Extracted records:
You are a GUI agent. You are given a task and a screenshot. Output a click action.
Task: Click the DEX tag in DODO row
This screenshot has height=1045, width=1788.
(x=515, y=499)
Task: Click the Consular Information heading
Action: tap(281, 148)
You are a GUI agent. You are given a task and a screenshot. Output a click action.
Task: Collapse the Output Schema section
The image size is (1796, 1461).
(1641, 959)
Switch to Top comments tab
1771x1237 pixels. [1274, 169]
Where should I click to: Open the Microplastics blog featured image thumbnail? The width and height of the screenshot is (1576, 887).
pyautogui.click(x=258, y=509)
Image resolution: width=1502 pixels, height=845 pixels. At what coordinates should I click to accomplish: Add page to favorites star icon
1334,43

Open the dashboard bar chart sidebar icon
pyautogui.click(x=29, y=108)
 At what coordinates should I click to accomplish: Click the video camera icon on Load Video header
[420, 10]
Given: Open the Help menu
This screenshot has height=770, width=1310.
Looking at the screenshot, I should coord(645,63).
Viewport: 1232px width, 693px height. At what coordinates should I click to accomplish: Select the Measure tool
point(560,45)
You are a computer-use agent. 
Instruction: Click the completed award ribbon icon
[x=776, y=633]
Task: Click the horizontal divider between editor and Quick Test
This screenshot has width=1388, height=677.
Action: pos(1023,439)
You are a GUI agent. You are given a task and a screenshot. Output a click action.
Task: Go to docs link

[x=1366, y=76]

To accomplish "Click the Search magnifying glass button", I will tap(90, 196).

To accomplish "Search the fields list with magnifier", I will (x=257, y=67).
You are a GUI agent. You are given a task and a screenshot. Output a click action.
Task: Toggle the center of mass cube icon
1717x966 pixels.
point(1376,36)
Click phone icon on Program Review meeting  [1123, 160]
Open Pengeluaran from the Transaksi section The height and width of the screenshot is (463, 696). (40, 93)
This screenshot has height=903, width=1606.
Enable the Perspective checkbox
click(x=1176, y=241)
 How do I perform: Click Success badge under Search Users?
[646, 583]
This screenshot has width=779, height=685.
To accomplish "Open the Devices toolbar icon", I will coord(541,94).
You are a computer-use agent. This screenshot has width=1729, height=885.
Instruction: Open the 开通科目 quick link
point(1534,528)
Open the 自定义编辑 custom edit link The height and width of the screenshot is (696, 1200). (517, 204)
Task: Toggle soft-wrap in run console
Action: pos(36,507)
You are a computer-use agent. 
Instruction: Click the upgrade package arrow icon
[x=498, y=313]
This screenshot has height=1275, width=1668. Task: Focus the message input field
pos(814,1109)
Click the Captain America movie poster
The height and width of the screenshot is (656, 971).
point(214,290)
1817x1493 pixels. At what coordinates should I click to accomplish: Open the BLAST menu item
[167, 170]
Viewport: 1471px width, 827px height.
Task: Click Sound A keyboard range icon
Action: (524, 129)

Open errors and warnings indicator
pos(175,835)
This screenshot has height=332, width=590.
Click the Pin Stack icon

=== Task objective ===
When the line containing "Click the Captain America movie poster" is found in the records above, restate it and every later line word for word through the last one, and nothing more.

=== Solution to this exercise ===
Click the Captain America movie poster
The height and width of the screenshot is (656, 971).
point(214,290)
1817x1493 pixels. At what coordinates should I click to accomplish: Open the BLAST menu item
[167, 170]
Viewport: 1471px width, 827px height.
Task: Click Sound A keyboard range icon
Action: (524, 129)

Open errors and warnings indicator
pos(175,835)
This screenshot has height=332, width=590.
Click the Pin Stack icon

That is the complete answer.